Stay in the story, I said to myself. Don’t turn away. I prayed for its full recovery.
After attending HippoCamp in Lancaster, Pennsylvania last August, I began using Twitter to network with other writers. Late last month, my Twitter feed lit up with prayer requests for Rachel Held Evans, a popular Christian writer. Evans was in a medically-induced coma for seizures she’d experienced after taking medication for an infection.
Unfamiliar with her writing except through reviews, I decided to visit her website. In her last blog posted on Ash Wednesday, she wrote: “Whether you are part of a church or not, whether you believe today or your doubt, whether you are a Christian or an atheist or an agnostic or a so-called ‘none,’ you know this truth deep in your bones: ‘Remember that you are dust and to dust you will return.’ Death is a part of life. My prayer for you this season is that you make time to celebrate that reality, and to grieve that reality, and that you will know you are not alone.”
Stay in the story, I said to myself. Don’t turn away. I prayed for her full recovery.
Last Saturday, I attended our church’s annual Women’s Retreat. This year’s topic was Rest, something many of us have a very hard time doing in our busy lives. Our life-stage minister spoke about God’s four P’s plus one: Plan, Practice, Purpose, Provision, and Perspective.
Scripture gives us ideas about God’s plan and practice, she said. It is for us to discern our purpose, and God will give us provision. This is the perspective we need to cultivate.
I thought to myself, the four P’s are true for living and dying. When I pray for full recovery, I’m not asking God to change His plan—though I often offer suggestions. What I’m really asking is for God to change me, to help me practice, celebrating life and grieving with others.
After Retreat, I checked Twitter and discovered tweets and retweets filled with grief and gratitude for Rachel Held Evans’ life. She had died that morning at the age of 37. Evans is survived by her husband and two children, ages 3 and 1.
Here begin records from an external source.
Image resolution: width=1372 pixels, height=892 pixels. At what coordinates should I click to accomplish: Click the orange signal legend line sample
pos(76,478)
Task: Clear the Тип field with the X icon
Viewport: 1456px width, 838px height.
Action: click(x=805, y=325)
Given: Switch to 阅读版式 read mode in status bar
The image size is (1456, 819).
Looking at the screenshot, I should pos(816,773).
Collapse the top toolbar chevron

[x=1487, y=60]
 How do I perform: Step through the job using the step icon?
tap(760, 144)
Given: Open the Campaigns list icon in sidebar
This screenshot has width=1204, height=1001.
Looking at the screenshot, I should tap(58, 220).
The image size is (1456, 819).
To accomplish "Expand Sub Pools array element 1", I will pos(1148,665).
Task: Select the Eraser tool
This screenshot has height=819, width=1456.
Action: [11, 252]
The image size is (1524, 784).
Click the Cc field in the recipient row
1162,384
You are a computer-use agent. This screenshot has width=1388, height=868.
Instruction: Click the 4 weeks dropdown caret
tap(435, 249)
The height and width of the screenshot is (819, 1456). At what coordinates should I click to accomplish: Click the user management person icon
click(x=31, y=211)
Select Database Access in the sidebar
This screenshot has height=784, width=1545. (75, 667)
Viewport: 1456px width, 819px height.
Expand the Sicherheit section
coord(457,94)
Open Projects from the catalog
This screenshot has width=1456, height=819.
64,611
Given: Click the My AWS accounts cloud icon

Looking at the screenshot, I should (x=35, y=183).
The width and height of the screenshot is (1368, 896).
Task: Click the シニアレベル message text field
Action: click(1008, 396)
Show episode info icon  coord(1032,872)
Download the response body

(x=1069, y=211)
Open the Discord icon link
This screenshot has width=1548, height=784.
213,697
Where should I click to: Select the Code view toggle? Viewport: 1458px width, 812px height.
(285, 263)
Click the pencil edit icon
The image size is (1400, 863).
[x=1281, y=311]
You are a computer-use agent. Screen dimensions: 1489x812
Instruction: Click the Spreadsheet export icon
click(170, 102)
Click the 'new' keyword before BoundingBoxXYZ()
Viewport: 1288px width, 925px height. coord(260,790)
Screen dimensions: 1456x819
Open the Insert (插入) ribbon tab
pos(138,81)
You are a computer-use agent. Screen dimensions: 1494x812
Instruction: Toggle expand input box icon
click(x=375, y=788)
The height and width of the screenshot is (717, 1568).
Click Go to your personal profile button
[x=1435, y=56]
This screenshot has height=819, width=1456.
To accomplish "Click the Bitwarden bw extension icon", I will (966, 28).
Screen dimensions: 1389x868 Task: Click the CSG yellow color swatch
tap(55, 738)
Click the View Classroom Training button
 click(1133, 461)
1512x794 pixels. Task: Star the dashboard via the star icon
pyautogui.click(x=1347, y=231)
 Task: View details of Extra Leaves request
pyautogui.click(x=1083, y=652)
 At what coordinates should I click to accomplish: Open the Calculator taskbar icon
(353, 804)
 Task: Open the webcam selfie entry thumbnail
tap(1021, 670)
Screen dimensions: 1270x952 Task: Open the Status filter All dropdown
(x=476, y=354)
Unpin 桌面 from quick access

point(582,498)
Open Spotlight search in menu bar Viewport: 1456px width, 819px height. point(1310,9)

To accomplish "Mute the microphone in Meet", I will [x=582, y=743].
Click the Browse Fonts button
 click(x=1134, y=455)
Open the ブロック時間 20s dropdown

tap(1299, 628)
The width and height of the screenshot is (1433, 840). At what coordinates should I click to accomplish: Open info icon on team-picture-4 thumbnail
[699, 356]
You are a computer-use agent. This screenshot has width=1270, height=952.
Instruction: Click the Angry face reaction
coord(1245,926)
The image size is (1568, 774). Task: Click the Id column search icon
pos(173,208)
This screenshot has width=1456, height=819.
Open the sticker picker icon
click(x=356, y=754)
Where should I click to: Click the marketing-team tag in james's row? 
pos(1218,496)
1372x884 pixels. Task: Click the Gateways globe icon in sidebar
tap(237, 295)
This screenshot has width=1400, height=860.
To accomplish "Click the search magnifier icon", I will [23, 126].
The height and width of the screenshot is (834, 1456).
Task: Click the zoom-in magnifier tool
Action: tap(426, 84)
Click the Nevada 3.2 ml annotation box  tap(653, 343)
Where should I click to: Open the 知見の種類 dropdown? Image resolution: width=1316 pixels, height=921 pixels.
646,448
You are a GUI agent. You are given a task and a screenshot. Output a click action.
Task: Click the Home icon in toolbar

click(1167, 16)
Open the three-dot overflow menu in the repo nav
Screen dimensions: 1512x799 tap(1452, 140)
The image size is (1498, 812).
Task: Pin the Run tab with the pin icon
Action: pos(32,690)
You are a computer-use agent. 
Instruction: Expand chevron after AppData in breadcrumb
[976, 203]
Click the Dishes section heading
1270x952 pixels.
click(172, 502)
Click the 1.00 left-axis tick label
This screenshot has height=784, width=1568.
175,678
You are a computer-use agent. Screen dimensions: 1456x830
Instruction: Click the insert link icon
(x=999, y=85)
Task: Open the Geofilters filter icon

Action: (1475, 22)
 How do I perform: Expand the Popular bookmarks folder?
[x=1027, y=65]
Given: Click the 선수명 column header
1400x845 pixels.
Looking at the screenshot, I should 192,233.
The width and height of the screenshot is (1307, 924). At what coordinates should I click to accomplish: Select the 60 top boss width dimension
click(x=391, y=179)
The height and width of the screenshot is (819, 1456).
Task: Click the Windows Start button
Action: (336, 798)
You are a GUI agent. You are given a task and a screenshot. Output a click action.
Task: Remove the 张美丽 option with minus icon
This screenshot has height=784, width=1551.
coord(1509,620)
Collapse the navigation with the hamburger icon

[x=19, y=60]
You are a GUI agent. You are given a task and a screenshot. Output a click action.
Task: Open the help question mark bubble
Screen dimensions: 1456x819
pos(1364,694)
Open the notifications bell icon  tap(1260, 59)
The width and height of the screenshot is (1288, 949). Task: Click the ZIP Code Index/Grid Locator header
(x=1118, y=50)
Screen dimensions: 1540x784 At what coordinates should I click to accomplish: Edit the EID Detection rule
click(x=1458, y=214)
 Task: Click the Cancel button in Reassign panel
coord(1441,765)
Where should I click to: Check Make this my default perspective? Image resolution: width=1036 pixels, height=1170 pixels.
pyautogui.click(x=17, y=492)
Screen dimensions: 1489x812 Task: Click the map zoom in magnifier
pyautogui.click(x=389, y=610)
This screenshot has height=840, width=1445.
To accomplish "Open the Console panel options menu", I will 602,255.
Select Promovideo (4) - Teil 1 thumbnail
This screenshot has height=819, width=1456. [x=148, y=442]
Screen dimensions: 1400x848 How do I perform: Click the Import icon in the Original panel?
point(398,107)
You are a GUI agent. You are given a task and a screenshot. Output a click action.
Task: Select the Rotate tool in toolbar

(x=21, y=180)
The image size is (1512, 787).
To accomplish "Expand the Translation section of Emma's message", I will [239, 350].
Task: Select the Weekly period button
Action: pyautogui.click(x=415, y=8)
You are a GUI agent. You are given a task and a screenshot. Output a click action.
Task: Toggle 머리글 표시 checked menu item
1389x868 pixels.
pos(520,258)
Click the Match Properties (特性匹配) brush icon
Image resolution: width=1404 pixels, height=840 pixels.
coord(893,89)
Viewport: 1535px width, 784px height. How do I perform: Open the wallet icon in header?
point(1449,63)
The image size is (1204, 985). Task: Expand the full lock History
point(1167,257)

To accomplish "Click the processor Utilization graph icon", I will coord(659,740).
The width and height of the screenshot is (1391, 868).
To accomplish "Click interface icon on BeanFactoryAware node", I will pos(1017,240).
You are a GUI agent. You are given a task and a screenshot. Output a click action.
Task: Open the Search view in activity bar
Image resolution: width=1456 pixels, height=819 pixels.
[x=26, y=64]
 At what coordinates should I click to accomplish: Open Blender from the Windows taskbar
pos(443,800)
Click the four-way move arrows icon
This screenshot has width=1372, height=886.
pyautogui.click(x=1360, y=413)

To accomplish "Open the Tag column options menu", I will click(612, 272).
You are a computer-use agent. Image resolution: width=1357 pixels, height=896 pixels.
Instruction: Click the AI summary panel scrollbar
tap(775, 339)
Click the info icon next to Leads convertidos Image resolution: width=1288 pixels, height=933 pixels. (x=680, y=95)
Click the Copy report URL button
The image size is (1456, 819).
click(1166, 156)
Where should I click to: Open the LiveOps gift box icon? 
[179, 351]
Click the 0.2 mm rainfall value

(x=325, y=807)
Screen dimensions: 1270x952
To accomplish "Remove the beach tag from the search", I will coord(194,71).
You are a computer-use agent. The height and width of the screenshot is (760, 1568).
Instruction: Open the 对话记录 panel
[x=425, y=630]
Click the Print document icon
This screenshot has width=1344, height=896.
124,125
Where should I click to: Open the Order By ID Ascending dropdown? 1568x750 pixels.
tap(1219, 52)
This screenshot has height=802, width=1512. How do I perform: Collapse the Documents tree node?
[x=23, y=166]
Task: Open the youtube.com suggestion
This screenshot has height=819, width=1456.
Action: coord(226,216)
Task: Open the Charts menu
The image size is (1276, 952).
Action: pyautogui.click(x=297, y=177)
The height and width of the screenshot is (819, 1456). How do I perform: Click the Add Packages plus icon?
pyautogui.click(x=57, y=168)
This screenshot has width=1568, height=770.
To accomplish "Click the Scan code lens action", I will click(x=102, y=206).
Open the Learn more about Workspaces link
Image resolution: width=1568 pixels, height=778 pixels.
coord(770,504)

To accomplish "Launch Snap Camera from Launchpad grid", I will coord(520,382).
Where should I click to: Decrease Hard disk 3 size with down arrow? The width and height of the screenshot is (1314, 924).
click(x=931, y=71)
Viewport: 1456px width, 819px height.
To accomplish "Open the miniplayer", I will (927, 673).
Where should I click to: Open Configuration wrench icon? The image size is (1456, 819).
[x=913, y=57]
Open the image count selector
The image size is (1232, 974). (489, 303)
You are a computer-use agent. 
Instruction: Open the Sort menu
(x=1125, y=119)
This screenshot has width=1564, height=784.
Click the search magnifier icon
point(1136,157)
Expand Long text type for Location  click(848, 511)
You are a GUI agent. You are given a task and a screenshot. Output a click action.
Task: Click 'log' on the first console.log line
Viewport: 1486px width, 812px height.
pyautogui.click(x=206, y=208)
It’s easier to face death virtually, I thought while sitting at my desk, and easier still when that person is unknown. Then I remembered the wood thrush, which also had not recovered. When Keith ended its suffering, I did not turn away, though I was grateful not to be the one called to do the deed. That purpose and provision belonged to Keith; mine was to write about it.
God’s plan is mysterious. But practicing gives me a realistic perspective on life. We are dust and to dust we will return.